If categorical segmentation is always the first step in scientific reasoning, this is a world that at all times exceeds its compartments. It is the dissolution of boundaries—self, other, body, animal, vegetable, mineral. The dissolution into space. At the end of one of his most famous essays, Caillois quotes the final ecstasy from Flaubert’s
The Temptation of Saint Anthony
, “a general spectacle of mimicry to which the hermit succumbs”:

“Plants are no longer distinguished from animals.… Insects identical with rose petals adorn a bush.… And then plants are confused with stones. Rocks look like brains, stalactites like breasts, veins of iron like tapestries adorned with figures….”

Anthony, writes Caillois, “wants to split himself thoroughly, to be in everything, ‘to penetrate each atom, to descend to the bottom of matter, to
be
matter.’”
14

The inky-smoky-vibrant polished surfaces of jasper and agate can take Caillois there. A riled hawk moth can take him there. A rearing mantis can take him there. A lantern fly can take him there. “No one,” he writes, “should say it is nonsense to attribute magic to insects.”
15

Exaction

Writing from what is now Mexico City, the Franciscan chronicler Juan de Torquemada described how, after Hernán Cortés had taken Moctezuma II prisoner in the Aztec ruler’s own palace in 1520, the conquistador gave his men free rein to explore the royal compound. Among the Spaniards’ discoveries, wrote Torquemada, were a number of small bags, which they at once assumed were filled with gold dust.

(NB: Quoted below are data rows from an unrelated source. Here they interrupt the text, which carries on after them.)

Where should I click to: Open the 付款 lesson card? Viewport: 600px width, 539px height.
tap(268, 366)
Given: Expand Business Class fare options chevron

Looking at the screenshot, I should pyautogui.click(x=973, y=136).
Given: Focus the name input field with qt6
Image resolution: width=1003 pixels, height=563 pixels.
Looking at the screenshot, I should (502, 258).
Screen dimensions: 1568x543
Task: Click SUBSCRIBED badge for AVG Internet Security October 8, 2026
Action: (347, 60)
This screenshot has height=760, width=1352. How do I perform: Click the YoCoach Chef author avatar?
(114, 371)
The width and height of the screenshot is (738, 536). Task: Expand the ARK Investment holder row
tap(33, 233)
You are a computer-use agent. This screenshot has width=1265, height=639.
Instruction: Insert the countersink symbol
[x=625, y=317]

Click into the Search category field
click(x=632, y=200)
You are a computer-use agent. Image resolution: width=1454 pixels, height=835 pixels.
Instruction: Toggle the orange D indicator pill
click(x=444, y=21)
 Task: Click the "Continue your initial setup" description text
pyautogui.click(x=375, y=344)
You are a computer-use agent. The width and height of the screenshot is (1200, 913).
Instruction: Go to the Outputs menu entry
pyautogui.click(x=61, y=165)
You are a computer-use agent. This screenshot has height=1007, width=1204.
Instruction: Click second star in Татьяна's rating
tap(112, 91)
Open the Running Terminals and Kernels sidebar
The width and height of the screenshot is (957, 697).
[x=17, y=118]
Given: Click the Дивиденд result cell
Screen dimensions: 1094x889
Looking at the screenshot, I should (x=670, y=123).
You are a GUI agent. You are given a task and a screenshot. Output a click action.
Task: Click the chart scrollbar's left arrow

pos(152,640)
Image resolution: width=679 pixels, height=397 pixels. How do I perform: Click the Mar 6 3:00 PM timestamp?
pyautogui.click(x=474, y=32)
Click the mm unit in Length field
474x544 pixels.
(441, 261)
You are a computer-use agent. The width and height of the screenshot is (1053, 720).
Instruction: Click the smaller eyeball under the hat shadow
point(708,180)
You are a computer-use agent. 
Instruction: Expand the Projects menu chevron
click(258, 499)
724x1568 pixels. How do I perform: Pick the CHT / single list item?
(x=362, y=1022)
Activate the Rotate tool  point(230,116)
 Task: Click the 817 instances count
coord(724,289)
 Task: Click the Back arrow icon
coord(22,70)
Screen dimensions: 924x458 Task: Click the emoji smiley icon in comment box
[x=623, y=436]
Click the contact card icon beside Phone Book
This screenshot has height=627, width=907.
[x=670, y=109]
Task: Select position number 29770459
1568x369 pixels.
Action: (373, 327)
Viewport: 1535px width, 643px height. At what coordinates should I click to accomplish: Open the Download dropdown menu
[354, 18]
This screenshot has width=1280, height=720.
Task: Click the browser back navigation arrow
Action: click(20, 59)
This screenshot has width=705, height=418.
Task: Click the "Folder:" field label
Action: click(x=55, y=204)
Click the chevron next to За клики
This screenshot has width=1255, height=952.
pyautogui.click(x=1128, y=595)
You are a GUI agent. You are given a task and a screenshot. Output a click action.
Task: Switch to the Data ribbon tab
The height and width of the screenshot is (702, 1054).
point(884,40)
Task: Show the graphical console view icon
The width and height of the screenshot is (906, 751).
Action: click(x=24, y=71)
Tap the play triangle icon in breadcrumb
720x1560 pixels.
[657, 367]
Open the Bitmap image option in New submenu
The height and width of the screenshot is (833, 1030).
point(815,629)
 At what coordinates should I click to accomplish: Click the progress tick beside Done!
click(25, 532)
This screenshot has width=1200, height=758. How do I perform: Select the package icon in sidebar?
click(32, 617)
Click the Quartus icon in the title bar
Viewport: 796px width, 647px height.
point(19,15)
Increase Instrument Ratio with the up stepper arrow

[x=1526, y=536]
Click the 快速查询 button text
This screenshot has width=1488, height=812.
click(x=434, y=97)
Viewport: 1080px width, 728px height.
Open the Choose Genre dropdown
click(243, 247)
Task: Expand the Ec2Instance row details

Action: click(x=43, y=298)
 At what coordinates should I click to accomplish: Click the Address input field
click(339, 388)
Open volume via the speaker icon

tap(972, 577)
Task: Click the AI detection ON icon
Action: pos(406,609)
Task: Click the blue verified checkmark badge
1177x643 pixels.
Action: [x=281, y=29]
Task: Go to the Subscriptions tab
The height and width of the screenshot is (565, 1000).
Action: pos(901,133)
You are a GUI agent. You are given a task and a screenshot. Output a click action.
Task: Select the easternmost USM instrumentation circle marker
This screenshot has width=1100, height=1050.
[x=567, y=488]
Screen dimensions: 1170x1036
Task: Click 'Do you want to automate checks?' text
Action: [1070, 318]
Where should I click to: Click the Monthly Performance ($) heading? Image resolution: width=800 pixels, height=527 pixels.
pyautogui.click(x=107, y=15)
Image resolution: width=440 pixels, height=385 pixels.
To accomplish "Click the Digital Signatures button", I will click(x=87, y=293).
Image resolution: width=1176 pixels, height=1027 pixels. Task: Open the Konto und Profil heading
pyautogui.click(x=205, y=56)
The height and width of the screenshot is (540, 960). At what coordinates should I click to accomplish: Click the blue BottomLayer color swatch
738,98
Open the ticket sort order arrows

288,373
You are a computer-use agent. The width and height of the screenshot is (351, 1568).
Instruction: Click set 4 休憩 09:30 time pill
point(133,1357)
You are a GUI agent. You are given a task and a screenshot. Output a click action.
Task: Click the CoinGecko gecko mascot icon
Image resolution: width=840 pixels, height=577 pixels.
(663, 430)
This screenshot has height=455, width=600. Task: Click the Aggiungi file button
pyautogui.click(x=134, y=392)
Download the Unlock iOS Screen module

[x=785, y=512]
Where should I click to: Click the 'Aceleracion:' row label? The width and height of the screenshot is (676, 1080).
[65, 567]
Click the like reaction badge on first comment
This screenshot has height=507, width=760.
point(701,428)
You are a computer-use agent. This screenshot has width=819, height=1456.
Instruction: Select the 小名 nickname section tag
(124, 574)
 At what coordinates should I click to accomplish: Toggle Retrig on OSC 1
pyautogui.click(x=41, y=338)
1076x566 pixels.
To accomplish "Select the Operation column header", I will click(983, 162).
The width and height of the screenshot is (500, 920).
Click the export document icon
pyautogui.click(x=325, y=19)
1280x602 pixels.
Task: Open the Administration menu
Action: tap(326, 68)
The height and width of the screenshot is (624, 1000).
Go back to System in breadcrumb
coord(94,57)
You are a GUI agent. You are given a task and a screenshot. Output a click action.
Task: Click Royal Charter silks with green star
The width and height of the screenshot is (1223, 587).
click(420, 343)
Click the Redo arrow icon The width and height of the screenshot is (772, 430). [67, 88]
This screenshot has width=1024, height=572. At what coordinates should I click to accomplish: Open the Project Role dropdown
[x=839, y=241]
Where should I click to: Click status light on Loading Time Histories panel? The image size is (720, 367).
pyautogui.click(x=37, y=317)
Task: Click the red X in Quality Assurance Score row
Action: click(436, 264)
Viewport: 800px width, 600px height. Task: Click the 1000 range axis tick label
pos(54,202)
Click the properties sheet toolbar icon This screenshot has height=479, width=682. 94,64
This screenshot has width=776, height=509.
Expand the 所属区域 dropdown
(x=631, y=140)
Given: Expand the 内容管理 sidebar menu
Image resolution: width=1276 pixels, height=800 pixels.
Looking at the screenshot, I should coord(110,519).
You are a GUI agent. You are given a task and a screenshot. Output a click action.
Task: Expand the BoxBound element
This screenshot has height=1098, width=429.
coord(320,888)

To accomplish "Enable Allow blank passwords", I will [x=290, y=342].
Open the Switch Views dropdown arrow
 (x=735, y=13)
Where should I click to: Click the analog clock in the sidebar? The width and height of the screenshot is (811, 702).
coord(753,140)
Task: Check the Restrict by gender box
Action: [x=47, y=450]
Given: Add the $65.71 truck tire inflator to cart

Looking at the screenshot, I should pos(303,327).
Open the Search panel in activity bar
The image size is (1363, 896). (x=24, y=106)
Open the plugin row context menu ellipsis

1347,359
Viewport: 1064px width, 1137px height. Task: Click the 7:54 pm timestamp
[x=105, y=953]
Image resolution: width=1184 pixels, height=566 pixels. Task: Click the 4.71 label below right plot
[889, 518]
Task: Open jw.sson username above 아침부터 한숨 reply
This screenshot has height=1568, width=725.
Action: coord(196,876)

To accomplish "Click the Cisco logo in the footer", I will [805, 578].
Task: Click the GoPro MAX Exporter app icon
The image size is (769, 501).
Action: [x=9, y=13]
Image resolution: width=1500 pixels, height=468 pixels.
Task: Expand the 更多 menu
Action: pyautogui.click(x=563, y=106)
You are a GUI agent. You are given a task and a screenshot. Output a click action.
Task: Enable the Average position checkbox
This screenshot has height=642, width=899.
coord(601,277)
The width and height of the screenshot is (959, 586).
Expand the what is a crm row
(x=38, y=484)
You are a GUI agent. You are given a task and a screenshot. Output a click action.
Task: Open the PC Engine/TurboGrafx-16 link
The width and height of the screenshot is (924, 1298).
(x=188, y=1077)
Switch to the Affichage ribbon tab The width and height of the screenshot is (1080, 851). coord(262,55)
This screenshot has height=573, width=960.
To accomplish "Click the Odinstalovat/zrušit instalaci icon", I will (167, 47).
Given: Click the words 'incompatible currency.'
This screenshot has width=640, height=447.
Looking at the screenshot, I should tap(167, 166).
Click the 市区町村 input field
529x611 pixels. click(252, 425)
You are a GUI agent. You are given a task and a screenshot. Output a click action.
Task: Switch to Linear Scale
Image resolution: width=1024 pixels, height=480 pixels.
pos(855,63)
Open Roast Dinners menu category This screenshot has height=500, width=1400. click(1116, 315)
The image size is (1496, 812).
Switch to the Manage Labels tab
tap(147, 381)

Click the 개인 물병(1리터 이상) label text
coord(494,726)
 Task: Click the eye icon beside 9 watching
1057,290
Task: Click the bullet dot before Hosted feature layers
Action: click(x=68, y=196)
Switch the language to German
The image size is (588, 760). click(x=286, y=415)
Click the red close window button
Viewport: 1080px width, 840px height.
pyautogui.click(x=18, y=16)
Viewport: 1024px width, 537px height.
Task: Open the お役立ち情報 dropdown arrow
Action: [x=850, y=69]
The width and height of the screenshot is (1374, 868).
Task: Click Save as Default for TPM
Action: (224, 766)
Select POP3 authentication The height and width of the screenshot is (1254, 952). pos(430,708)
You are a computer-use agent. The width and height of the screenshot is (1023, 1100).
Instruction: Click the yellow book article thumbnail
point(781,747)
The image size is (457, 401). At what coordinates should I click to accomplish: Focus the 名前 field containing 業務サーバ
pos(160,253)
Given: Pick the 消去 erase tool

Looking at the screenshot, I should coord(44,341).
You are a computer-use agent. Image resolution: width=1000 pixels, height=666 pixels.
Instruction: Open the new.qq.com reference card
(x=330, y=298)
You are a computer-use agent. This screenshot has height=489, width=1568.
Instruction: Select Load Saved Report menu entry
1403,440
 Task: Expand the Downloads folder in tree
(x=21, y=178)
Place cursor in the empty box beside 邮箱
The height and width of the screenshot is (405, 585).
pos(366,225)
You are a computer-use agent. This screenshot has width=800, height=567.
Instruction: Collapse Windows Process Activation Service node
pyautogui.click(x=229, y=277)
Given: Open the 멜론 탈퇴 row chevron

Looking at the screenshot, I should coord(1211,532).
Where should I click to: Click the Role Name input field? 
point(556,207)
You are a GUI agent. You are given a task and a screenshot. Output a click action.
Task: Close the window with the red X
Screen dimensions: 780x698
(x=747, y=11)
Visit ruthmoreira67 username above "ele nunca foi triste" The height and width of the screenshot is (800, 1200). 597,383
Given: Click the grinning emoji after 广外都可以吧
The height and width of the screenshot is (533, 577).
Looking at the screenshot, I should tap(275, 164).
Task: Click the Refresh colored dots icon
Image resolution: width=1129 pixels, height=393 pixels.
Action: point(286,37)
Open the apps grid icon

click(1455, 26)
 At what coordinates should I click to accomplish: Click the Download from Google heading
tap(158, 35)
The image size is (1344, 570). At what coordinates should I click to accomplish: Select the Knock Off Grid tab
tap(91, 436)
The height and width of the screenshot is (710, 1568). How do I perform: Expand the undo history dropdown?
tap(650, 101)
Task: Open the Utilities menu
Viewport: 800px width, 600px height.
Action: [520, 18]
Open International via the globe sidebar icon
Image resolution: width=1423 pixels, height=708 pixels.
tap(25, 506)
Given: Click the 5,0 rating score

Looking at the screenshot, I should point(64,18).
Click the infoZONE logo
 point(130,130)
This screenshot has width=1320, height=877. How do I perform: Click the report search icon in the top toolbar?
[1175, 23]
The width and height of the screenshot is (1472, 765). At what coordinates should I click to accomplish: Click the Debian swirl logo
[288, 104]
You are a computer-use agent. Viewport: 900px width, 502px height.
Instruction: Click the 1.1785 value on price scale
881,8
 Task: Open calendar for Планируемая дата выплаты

When they cut the bags open, the Spanish were dismayed to find that instead of gold, they were filled with lice. In Torquemada’s story—a story he attributes to two of Cortés’s lieutenants—the lice were an expression of the profound sense of duty that even the poorest of the emperor’s subjects, those with nothing else to offer him, felt toward their sovereign.
16

Torquemada credited the discovery of the bags to Alonso de Ojeda, the notoriously brutal governor of Urabá who accompanied Columbus on his second voyage to the Indies. But Ojeda had died five years earlier, in Santo Domingo, following a rout by Indians at Cartagena and a subsequent shipwreck. If Torquemada, writing nearly a century after the event, was wrong about Ojeda, perhaps he was mistaken about other details too?

* * *

In another version of this story, the lice made their way to the palace through the efforts of elderly people conscripted for the task by Moctezuma. Incapable of more onerous duties, these men and women were charged with visiting their neighbors’ houses, delousing the occupants, and delivering their bounty to Tenochtitlán as tribute. Given that the earliest medical text from the Americas—the Aztec codex of 1552 (unearthed in the Vatican in 1931)—lists indigenous herbal treatments for head lice, phthiriasis (eyelid lice infestation), and “lousy distemper,” it could be that this tribute was an initiative of imperial public hygiene.